Analysts are impressed with Nine Entertainment’s full year results, its continuing shift to digital revenue and its ability to pay a dividend in the face of the economic fallout from the pandemic.
The media company posted a $508.78 million loss mainly on impairment of goodwill. Excluding special items, profit fell 17% to $155.4 million for the year to June.
But Nine’s revenue from digital business continues to rise as the fortunes of print decline.
Brian Han, senior equities analyst at Morningstar, wrote a note titled, Digital Transformation Is Nine's Vaccine Against Coronavirus.
He points out that the media group ended the 2020 financial year with wholly owned net debt of $291 million, 11% below Morningstar forecasts.
Second half EBITDA (earnings before interest, taxes, depreciation, and amortisation) was a better-than-expected $124 million, well ahead of forecasts of $107 million.
Han described “stellar working capital management” and financial strength leading to an unexpected fully franked final dividend of $0.02 a share.
This is a rare event in the coronavirus-disrupted advertising sector.
“In a reporting season where no media companies under our coverage declared any (except News Corporation), shareholders should be pleased, not just with the payout, but with the positive signalling,” Han writes in a note to clients.
Here's Nine trading update and outlook:
Digital earnings almost reached management's 2024 target of 60% of group total in the June half but that was down to shrinking profits from legacy media due to the pandemic.
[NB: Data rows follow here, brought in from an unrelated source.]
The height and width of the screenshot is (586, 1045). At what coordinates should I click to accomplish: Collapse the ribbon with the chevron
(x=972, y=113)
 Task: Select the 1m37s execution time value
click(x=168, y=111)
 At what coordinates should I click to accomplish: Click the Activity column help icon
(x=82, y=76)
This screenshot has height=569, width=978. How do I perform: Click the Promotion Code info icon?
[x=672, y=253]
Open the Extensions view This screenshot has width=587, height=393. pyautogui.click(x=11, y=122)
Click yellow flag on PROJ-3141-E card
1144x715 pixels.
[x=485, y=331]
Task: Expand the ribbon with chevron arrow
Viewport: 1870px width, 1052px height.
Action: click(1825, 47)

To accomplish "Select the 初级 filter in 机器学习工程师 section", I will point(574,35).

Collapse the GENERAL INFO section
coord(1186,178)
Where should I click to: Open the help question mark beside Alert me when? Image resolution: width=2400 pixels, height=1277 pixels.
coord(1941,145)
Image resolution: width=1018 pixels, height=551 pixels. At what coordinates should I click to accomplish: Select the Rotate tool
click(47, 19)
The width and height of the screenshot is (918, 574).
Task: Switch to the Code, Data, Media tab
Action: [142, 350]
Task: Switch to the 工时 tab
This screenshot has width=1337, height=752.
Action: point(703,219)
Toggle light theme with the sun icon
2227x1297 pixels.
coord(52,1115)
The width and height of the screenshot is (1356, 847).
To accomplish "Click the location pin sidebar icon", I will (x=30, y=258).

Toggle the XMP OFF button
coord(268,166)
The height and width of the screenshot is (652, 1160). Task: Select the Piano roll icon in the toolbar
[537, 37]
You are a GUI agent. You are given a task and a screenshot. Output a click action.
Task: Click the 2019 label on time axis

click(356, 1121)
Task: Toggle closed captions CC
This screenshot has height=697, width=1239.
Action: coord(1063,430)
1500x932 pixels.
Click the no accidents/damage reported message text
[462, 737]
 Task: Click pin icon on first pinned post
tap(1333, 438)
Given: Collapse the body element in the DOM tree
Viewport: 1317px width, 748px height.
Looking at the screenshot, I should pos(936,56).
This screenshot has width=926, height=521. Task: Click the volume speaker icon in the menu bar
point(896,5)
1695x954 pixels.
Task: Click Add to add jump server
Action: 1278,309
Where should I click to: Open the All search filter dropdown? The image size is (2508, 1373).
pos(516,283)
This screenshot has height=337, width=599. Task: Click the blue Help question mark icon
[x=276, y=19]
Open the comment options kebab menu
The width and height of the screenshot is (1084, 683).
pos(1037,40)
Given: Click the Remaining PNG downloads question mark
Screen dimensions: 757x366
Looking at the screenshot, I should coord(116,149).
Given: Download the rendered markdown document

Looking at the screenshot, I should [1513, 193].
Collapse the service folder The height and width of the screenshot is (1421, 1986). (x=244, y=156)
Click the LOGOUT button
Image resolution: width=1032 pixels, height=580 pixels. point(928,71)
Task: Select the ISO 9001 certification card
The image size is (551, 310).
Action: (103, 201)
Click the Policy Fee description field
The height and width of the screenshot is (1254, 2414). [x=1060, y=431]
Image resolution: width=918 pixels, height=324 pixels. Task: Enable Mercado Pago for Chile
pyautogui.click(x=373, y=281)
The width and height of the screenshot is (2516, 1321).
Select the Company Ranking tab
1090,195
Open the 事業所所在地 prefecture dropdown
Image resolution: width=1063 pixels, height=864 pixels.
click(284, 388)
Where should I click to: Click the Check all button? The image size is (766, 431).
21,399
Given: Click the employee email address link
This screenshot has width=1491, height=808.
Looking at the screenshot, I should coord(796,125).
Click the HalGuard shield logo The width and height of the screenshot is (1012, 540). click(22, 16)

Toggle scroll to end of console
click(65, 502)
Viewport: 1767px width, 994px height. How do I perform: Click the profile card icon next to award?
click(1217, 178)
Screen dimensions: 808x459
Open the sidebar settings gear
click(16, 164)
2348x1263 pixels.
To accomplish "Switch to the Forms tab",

However, Han says the bulk of Nine’s $230 million cost cutting program by the 2024 financial year is aimed at stripping the "old media" business cost base.
This will position Nine well when advertising recovers and the revenue mix shifts to a more subscription-based one.
“Concerted efforts to reduce the group's exposure to the traditional media space are making solid progress,” Han says.
Second half underlying EBITDA from digital centric business units -- 9Now, 9 Digital, Stan, Domain -- grew 1% to $73 million, partly mitigating the 53% fall from advertising-led businesses -- free-to-air TV, metro media, radio -- to $51 million.
Investment bank Jefferies says the free-to-air guidance for the September quarter, down 15%, appears disappointing but the timing of major sporting events -- State of Origin and the NRL Grand Final -- have been shifted to the December quarter.
The Jefferies analysts say Nine continues to invest in good content to fend off competition from Seven West Media (SWM).
“In BVOD, SWM is catching up but NEC has better data to match user profiles, which advertisers pay a premium for,” the analysts say.
Nine’s metro media division will be less reliant on advertising and digital subscription.
And then there’s the potential revenue from digital platforms via the federal government’s mandatory code.
And the company has the capacity for acquisitions.
“Given its solid balance sheet, NEC is well-placed to make further acquisitions especially in regional areas where it is still under-represented,” say the Jefferies analysts. “NEC's management is known for its ability to extract revenue and cost synergies.”
The analysts say the ad market continues to be challenging but it is ahead of earlier expectations.